- PROBLEM DESCRIPTION -
Restate the records so that not a single word differs.

- EXERCISE INPUTS -

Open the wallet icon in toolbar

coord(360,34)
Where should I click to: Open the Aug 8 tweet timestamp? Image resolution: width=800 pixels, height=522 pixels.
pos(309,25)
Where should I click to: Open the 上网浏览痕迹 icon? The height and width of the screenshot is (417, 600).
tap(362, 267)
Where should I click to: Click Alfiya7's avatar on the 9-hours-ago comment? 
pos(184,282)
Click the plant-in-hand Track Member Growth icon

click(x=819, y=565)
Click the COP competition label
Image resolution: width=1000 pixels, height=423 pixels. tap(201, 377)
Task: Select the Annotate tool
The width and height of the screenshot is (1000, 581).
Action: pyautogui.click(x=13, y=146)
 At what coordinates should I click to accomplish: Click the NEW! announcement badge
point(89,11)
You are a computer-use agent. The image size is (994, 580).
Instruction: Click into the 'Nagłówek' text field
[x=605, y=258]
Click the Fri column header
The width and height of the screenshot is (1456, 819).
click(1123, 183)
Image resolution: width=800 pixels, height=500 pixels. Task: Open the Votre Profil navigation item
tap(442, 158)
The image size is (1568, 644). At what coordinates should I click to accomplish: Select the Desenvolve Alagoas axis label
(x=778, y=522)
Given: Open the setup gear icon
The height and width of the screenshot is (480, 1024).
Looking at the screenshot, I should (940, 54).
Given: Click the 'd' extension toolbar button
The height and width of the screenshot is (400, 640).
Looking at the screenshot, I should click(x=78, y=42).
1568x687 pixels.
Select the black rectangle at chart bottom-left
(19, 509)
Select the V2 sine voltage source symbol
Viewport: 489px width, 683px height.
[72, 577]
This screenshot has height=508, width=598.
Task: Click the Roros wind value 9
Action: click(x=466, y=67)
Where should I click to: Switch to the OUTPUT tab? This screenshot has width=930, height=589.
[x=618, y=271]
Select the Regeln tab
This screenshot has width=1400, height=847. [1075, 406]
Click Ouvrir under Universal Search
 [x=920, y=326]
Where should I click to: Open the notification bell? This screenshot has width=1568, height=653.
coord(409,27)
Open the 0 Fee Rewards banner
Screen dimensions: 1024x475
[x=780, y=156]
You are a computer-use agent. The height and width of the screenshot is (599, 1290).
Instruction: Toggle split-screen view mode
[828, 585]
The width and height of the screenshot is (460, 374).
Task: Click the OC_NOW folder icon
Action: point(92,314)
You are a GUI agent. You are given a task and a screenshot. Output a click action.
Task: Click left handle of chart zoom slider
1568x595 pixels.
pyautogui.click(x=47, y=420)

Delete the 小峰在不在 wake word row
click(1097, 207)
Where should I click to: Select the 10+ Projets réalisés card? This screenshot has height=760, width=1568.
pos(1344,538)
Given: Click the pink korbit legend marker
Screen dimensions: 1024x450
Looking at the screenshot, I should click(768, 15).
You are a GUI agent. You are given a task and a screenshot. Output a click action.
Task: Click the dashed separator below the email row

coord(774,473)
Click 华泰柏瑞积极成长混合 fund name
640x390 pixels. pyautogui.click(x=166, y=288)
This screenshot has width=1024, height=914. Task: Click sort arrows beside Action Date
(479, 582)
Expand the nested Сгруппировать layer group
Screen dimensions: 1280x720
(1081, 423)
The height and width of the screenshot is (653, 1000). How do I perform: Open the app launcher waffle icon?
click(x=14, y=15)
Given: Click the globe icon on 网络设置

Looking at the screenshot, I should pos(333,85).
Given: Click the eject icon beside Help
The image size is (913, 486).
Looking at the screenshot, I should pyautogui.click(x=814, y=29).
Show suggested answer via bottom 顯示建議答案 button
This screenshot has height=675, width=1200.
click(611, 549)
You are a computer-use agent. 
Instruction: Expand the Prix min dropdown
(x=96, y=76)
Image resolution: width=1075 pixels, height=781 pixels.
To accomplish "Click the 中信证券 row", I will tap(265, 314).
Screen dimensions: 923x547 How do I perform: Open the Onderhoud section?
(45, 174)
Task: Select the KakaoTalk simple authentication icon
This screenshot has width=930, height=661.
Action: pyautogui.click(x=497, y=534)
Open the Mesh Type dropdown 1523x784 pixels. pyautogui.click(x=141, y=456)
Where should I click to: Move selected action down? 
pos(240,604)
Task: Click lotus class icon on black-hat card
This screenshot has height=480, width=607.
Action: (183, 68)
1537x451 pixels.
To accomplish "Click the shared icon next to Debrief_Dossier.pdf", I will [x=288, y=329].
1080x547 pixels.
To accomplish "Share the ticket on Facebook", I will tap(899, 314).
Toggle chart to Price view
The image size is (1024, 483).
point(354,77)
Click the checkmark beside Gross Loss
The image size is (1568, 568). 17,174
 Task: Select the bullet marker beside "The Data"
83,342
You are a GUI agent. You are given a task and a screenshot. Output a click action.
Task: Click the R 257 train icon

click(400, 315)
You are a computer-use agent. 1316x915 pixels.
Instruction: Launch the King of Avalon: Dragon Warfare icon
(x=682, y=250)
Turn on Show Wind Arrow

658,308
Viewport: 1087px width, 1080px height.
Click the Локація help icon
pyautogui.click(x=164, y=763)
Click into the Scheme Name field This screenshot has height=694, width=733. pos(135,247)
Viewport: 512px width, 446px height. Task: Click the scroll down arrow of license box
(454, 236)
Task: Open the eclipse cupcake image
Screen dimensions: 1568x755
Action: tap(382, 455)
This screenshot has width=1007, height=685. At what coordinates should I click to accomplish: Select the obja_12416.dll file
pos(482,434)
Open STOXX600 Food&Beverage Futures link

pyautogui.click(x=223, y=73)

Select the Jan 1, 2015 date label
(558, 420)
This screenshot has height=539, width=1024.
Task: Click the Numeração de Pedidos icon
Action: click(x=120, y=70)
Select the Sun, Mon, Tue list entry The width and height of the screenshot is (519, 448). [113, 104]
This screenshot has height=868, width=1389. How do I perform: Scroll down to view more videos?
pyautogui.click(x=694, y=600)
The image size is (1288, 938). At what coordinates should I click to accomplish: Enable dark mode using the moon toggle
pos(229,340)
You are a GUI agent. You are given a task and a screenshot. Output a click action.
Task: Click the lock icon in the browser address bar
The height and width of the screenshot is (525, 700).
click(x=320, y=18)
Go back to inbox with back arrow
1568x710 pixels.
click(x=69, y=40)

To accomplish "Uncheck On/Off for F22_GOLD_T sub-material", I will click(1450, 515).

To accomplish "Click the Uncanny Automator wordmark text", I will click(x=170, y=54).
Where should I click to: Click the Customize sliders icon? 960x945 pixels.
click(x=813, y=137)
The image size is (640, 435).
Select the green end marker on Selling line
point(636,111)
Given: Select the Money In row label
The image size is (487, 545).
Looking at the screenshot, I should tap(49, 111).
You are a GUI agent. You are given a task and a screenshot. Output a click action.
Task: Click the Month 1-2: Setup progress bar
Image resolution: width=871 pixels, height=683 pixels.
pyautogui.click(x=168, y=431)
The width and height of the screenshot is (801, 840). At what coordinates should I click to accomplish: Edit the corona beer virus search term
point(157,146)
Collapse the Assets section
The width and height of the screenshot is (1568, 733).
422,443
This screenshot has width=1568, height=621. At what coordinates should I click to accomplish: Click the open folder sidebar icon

- RESPONSE AREA -
Open the wallet icon in toolbar

coord(360,34)
Where should I click to: Open the Aug 8 tweet timestamp? Image resolution: width=800 pixels, height=522 pixels.
pos(309,25)
Where should I click to: Open the 上网浏览痕迹 icon? The height and width of the screenshot is (417, 600).
tap(362, 267)
Where should I click to: Click Alfiya7's avatar on the 9-hours-ago comment? 
pos(184,282)
Click the plant-in-hand Track Member Growth icon

click(x=819, y=565)
Click the COP competition label
Image resolution: width=1000 pixels, height=423 pixels. tap(201, 377)
Task: Select the Annotate tool
The width and height of the screenshot is (1000, 581).
Action: pyautogui.click(x=13, y=146)
 At what coordinates should I click to accomplish: Click the NEW! announcement badge
point(89,11)
You are a computer-use agent. The image size is (994, 580).
Instruction: Click into the 'Nagłówek' text field
[x=605, y=258]
Click the Fri column header
The width and height of the screenshot is (1456, 819).
click(1123, 183)
Image resolution: width=800 pixels, height=500 pixels. Task: Open the Votre Profil navigation item
tap(442, 158)
The image size is (1568, 644). At what coordinates should I click to accomplish: Select the Desenvolve Alagoas axis label
(x=778, y=522)
Given: Open the setup gear icon
The height and width of the screenshot is (480, 1024).
Looking at the screenshot, I should (940, 54).
Given: Click the 'd' extension toolbar button
The height and width of the screenshot is (400, 640).
Looking at the screenshot, I should click(x=78, y=42).
1568x687 pixels.
Select the black rectangle at chart bottom-left
(19, 509)
Select the V2 sine voltage source symbol
Viewport: 489px width, 683px height.
[72, 577]
This screenshot has height=508, width=598.
Task: Click the Roros wind value 9
Action: click(x=466, y=67)
Where should I click to: Switch to the OUTPUT tab? This screenshot has width=930, height=589.
[x=618, y=271]
Select the Regeln tab
This screenshot has width=1400, height=847. [1075, 406]
Click Ouvrir under Universal Search
 [x=920, y=326]
Where should I click to: Open the notification bell? This screenshot has width=1568, height=653.
coord(409,27)
Open the 0 Fee Rewards banner
Screen dimensions: 1024x475
[x=780, y=156]
You are a computer-use agent. The height and width of the screenshot is (599, 1290).
Instruction: Toggle split-screen view mode
[828, 585]
The width and height of the screenshot is (460, 374).
Task: Click the OC_NOW folder icon
Action: point(92,314)
You are a GUI agent. You are given a task and a screenshot. Output a click action.
Task: Click left handle of chart zoom slider
1568x595 pixels.
pyautogui.click(x=47, y=420)

Delete the 小峰在不在 wake word row
click(1097, 207)
Where should I click to: Select the 10+ Projets réalisés card? This screenshot has height=760, width=1568.
pos(1344,538)
Given: Click the pink korbit legend marker
Screen dimensions: 1024x450
Looking at the screenshot, I should click(768, 15).
You are a GUI agent. You are given a task and a screenshot. Output a click action.
Task: Click the dashed separator below the email row

coord(774,473)
Click 华泰柏瑞积极成长混合 fund name
640x390 pixels. pyautogui.click(x=166, y=288)
This screenshot has width=1024, height=914. Task: Click sort arrows beside Action Date
(479, 582)
Expand the nested Сгруппировать layer group
Screen dimensions: 1280x720
(1081, 423)
The height and width of the screenshot is (653, 1000). How do I perform: Open the app launcher waffle icon?
click(x=14, y=15)
Given: Click the globe icon on 网络设置

Looking at the screenshot, I should pos(333,85).
Given: Click the eject icon beside Help
The image size is (913, 486).
Looking at the screenshot, I should pyautogui.click(x=814, y=29).
Show suggested answer via bottom 顯示建議答案 button
This screenshot has height=675, width=1200.
click(611, 549)
You are a computer-use agent. 
Instruction: Expand the Prix min dropdown
(x=96, y=76)
Image resolution: width=1075 pixels, height=781 pixels.
To accomplish "Click the 中信证券 row", I will tap(265, 314).
Screen dimensions: 923x547 How do I perform: Open the Onderhoud section?
(45, 174)
Task: Select the KakaoTalk simple authentication icon
This screenshot has width=930, height=661.
Action: pyautogui.click(x=497, y=534)
Open the Mesh Type dropdown 1523x784 pixels. pyautogui.click(x=141, y=456)
Where should I click to: Move selected action down? 
pos(240,604)
Task: Click lotus class icon on black-hat card
This screenshot has height=480, width=607.
Action: (183, 68)
1537x451 pixels.
To accomplish "Click the shared icon next to Debrief_Dossier.pdf", I will [x=288, y=329].
1080x547 pixels.
To accomplish "Share the ticket on Facebook", I will tap(899, 314).
Toggle chart to Price view
The image size is (1024, 483).
point(354,77)
Click the checkmark beside Gross Loss
The image size is (1568, 568). 17,174
 Task: Select the bullet marker beside "The Data"
83,342
You are a GUI agent. You are given a task and a screenshot. Output a click action.
Task: Click the R 257 train icon

click(400, 315)
You are a computer-use agent. 1316x915 pixels.
Instruction: Launch the King of Avalon: Dragon Warfare icon
(x=682, y=250)
Turn on Show Wind Arrow

658,308
Viewport: 1087px width, 1080px height.
Click the Локація help icon
pyautogui.click(x=164, y=763)
Click into the Scheme Name field This screenshot has height=694, width=733. pos(135,247)
Viewport: 512px width, 446px height. Task: Click the scroll down arrow of license box
(454, 236)
Task: Open the eclipse cupcake image
Screen dimensions: 1568x755
Action: tap(382, 455)
This screenshot has width=1007, height=685. At what coordinates should I click to accomplish: Select the obja_12416.dll file
pos(482,434)
Open STOXX600 Food&Beverage Futures link

pyautogui.click(x=223, y=73)

Select the Jan 1, 2015 date label
(558, 420)
This screenshot has height=539, width=1024.
Task: Click the Numeração de Pedidos icon
Action: click(x=120, y=70)
Select the Sun, Mon, Tue list entry The width and height of the screenshot is (519, 448). [113, 104]
This screenshot has height=868, width=1389. How do I perform: Scroll down to view more videos?
pyautogui.click(x=694, y=600)
The image size is (1288, 938). At what coordinates should I click to accomplish: Enable dark mode using the moon toggle
pos(229,340)
You are a GUI agent. You are given a task and a screenshot. Output a click action.
Task: Click the lock icon in the browser address bar
The height and width of the screenshot is (525, 700).
click(x=320, y=18)
Go back to inbox with back arrow
1568x710 pixels.
click(x=69, y=40)

To accomplish "Uncheck On/Off for F22_GOLD_T sub-material", I will click(1450, 515).

To accomplish "Click the Uncanny Automator wordmark text", I will click(x=170, y=54).
Where should I click to: Click the Customize sliders icon? 960x945 pixels.
click(x=813, y=137)
The image size is (640, 435).
Select the green end marker on Selling line
point(636,111)
Given: Select the Money In row label
The image size is (487, 545).
Looking at the screenshot, I should tap(49, 111).
You are a GUI agent. You are given a task and a screenshot. Output a click action.
Task: Click the Month 1-2: Setup progress bar
Image resolution: width=871 pixels, height=683 pixels.
pyautogui.click(x=168, y=431)
The width and height of the screenshot is (801, 840). At what coordinates should I click to accomplish: Edit the corona beer virus search term
point(157,146)
Collapse the Assets section
The width and height of the screenshot is (1568, 733).
422,443
This screenshot has width=1568, height=621. At what coordinates should I click to accomplish: Click the open folder sidebar icon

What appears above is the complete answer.